Home Campus & Community Getting To Know Interim President Dr. Braaten

Getting To Know Interim President Dr. Braaten

by Rachel Burke

“When they asked me if I wanted to come out of retirement to be an interim president, I said no.”

 

Interim President Dr. Jennifer Braaten has been in the education business for about 50 years. She has experience as a high school teacher, college professor, administrative dean, provost and president. Her experience doesn’t just stop with her job title;she also has experiences in many parts of the country and the world. When she heard about the offer of interim work, she originally turned it down. So what changed her mind?

When she found out that Blackburn College is a work college, she became more interested. When she heard it was student managed, she took the job. Braaten said, “I thought it would be interesting to learn what that looks like, and I was really impressed.” The way she talks about the students shows how much she really cares about her job and what she does for the campuses she’s been on.

She was hired by the Board of Trustees, who looked at the results of a search conducted by AGB Search. AGB Search is a company that helps colleges find presidents and vice presidents. The search committee at Blackburn interviewed three candidates and decided Braaten was right for the job. Provost John McClusky said in an email that “she served a college for many years that is similar to Blackburn in many ways.”

Braaten has travelled across the country and internationally to pursue educational and professional opportunities. She went to the University of Oregon for two years, St. Olaf University in Missouri for one semester, took a semester abroad at the University of Vienna in Austria, and finished her bachelor’s degree at the University of Minnesota. While she was teaching high school, she was also getting her master’s and doctorate degrees in education and history. Braaten has taught and been in administration at schools in Florida, Nebraska, Virginia and Minnesota.

As far as her experience being a president of a campus, Braaten admitted she never wanted that job either. She was introduced to the idea by her husband and her former colleagues telling her she should apply. Her husband actually put her name in for her first president position and she ended up getting the job. She ended up being the president at two different campuses for many years.When it comes to working for a college, Braaten is most passionate about working with students. “I love the students,” she said, “and the concept of a campus community.” She described Blackburn students specifically as “really committed, interesting and interested, smart and reflective, and they have a sense of mission.”

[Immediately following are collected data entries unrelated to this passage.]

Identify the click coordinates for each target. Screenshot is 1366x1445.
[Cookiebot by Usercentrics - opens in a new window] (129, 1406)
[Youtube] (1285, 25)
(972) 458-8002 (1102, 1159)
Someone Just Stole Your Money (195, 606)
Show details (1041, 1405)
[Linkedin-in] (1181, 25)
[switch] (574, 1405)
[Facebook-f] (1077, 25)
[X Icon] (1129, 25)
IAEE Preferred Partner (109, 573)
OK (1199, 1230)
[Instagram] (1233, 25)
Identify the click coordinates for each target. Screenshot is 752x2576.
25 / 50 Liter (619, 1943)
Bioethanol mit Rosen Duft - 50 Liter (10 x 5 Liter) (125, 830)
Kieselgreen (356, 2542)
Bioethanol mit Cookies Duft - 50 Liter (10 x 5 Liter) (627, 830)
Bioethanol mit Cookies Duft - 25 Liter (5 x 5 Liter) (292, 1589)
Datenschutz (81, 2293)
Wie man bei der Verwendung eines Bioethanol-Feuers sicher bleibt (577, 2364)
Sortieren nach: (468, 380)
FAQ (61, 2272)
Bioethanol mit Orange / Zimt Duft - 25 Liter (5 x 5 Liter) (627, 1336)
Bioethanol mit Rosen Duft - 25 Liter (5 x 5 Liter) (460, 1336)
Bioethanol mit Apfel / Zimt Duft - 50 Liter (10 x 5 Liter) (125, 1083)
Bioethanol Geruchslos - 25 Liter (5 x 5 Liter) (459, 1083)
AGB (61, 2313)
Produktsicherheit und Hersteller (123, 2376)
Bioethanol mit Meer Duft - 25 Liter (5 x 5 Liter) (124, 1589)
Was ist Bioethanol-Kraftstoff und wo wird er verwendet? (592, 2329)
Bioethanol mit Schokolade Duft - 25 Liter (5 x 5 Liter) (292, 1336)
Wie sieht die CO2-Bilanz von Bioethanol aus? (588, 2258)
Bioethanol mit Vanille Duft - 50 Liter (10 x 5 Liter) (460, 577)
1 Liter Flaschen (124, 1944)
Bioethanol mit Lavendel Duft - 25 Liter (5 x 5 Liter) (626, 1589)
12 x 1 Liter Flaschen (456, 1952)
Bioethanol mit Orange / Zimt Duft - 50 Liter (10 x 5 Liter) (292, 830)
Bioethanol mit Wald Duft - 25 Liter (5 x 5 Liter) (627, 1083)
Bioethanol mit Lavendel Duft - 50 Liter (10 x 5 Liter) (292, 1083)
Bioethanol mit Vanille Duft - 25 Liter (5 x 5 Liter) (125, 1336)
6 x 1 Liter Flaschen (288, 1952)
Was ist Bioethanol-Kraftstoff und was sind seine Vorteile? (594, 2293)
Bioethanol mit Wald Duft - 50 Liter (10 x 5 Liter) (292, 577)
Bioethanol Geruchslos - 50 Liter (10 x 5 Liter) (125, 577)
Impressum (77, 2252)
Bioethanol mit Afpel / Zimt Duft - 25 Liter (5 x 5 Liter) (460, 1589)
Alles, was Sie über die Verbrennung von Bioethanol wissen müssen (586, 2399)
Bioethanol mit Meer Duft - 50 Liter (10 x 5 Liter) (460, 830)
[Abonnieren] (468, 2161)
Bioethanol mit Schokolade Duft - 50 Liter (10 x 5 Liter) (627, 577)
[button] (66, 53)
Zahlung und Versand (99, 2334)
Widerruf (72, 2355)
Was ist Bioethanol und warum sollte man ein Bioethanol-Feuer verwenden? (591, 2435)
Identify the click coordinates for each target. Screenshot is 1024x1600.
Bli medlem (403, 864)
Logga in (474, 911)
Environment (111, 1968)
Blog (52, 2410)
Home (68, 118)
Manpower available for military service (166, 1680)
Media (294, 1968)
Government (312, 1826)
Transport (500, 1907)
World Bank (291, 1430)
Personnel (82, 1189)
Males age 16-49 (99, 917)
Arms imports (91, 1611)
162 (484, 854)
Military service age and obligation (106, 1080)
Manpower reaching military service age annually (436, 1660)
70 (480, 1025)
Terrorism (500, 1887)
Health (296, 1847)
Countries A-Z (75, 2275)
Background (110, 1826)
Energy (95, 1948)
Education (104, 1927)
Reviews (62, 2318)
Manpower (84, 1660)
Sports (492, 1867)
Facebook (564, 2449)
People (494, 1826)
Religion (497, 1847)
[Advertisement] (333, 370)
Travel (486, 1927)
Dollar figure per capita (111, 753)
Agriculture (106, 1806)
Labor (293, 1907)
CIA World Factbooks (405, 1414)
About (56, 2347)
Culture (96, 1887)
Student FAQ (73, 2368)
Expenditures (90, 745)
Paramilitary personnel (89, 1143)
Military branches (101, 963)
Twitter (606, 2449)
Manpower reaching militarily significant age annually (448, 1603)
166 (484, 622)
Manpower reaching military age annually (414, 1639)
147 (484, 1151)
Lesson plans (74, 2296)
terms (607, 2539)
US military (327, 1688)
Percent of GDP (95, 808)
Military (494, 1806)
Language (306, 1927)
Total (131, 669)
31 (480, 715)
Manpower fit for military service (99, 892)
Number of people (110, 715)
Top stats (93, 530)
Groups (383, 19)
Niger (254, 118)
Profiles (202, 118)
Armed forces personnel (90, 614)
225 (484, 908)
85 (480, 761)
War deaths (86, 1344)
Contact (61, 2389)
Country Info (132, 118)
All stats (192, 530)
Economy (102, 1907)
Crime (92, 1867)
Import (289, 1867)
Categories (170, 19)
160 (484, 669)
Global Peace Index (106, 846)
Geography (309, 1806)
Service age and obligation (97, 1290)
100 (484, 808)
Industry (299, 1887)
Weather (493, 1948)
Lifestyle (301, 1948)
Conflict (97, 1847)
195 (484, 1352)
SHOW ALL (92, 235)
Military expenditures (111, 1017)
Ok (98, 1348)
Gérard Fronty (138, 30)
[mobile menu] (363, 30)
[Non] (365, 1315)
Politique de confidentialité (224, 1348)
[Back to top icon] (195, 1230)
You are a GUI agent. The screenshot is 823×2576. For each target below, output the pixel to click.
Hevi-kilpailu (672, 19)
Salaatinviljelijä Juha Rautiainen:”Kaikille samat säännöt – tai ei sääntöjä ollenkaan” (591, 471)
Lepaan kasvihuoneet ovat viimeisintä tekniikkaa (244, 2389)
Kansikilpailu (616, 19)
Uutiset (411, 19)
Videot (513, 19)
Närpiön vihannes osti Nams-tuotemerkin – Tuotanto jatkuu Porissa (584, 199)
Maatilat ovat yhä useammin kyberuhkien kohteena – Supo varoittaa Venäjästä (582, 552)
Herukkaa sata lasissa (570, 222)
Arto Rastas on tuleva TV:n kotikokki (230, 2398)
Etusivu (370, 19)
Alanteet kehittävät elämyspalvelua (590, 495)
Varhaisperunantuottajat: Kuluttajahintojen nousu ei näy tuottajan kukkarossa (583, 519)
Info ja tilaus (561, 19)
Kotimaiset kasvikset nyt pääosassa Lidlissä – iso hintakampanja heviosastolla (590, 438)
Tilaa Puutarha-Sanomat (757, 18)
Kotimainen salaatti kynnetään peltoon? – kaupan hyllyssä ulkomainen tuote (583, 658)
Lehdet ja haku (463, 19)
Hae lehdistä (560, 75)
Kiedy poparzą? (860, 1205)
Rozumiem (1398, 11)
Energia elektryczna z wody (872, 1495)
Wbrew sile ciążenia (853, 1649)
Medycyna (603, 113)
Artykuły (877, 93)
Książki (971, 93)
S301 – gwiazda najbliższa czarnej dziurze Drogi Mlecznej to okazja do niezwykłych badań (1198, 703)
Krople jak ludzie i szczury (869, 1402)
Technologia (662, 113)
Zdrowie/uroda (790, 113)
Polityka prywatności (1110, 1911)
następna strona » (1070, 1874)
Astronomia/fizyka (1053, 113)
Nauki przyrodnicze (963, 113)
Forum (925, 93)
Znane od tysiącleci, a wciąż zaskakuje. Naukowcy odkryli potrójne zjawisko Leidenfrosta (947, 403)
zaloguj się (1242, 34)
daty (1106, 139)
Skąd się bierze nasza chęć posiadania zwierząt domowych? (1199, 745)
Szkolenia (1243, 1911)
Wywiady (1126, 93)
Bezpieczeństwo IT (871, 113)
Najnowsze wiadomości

Education is something that has been important to Braaten her whole life, since she was a student herself. She received good grades in high school, despite dealing with a very complicated family situation. One of the biggest challenges she had to overcome revolved around education and whether she was going to pursue a college education while her family was going through so much. She took it upon herself to make sure she was getting scholarships to pay for school, along with working around the clock and still helping her family through trying times. She didn’t come from money, but still managed to do so much with her life because of her commitment to her education.

To enhance her appreciation for education and all it has to offer, Braaten also values travel and gaining different experiences and perspectives. During her 20-year span of working at Lynn University in Florida, she helped set up a campus in Dublin, Ireland. Lynn University also set up campuses in Argentina and Japan. In follow up communication with the American College in Dublin, there was a question about which students were better: the Irish or American. The faculty told Braaten that the Irish students were better prepared in terms of course material, but by graduation the American students were better able to adapt and use their critical thinking skills to be more successful overall. She compared that to the experience of students in Japan, who were originally taught more European style like the Irish students until the Fukushima incident where critical thinking and problem solving skills were more necessary than just rote memorization. They ended up structuring more of an Americanized teaching style to better prepare for tragedies that require more critical thinking skills.  Braaten was fascinated by that and it made her appreciate the American way of teaching, and gave her new perspectives on how it could get better.

Although she initially didn’t want to step out of retirement to be interim president for Blackburn, she was intrigued by the concept of our student-managed work program and then blown away by the responsibilities the students take on and how their characters are built and shaped here. She has taken to her role here very quickly, as McClusky mentioned in an email: “Blackburn is in the middle of a process at will culminate with a visit by our accrediting agency Higher Learning Commission in fall, 2020, and she has helped us start the most active phase of that preparation.” She hit the ground running, and who knows what else she will accomplish by the end of this semester before she returns to retirement.